Member of the New Jersey Senate from the Passaic district
- In office 1943–1948
- Preceded by: Oscar R. Wilensky
- Succeeded by: Vincent E. Hull

Personal details
- Born: August 16, 1886 Paterson, New Jersey
- Died: January 25, 1958 (aged 71) Paterson, New Jersey
- Party: Republican

= Charles K. Barton =

American politician (1886–1958)

Charles King Barton (August 16, 1886 – January 25, 1958) was an American politician who served in the New Jersey Senate from 1943 to 1948.

Barton was born in Paterson, New Jersey, the youngest of seven children of a silk dyer. He attended schools in Paterson before enrolling at the Columbia College of Physicians and Surgeons. After abandoning his medical studies he graduated from New York Law School in 1908 and passed the bar examination in 1910.

In his first role as a public official, Barton was appointed attorney in Passaic County's Deeds and Mortgages Office. He was president of the Paterson Board of Education from 1940 to 1943 and was a member of the city's Board of Finance from 1943 to 1947.

In 1943, he was elected as a Republican state senator from Passaic County. He became majority leader for the New Jersey Senate in 1946 and president in 1947. He served as acting governor for one month in 1947 when Governor Alfred E. Driscoll was on vacation.

Barton played a key role in the reorganization of the state court system adopted under the 1947 state constitution. After stepping down from the Senate in 1948, he was appointed the first Clerk to the Supreme Court of New Jersey under the new system.

Barton married Elizabeth Currie in 1912 and had two daughters and one son. He died in Paterson General Hospital on January 25, 1958, at the age of 71 after suffering a cerebral hemorrhage.

> _Data provided_:

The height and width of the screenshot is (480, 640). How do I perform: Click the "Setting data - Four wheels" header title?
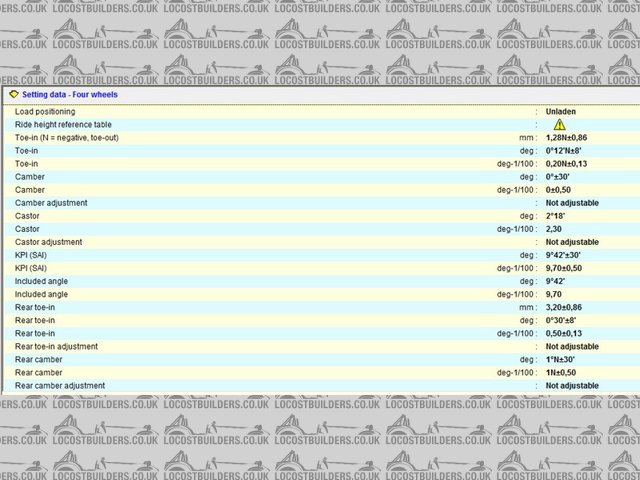(70, 94)
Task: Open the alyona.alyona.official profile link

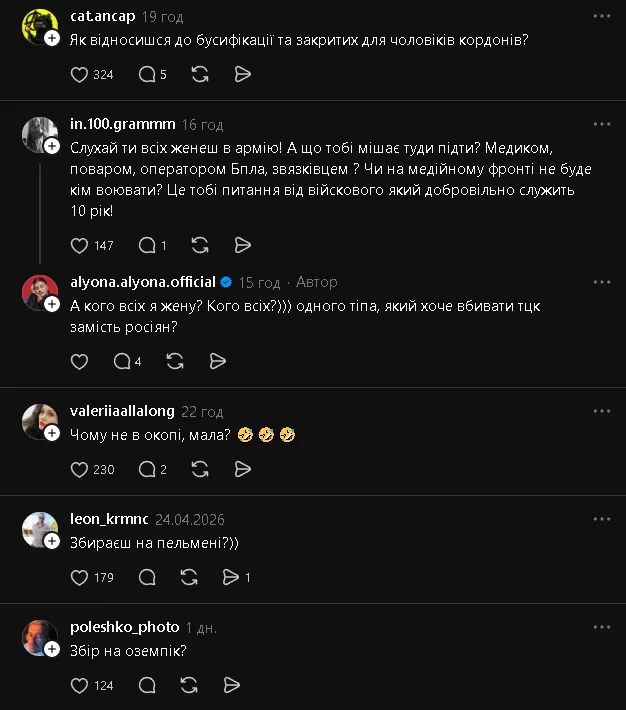Action: [143, 282]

> _Exercise details_:
Answer these from the Charles K. Barton biography:
(a) Who preceded Barton in the New Jersey Senate?
(b) From which school did he graduate in 1908?
(c) Whom did he marry in 1912?
Please rely only on the Charles K. Barton biography.

> _Answer to the exercise_:
(a) Oscar R. Wilensky
(b) New York Law School
(c) Elizabeth Currie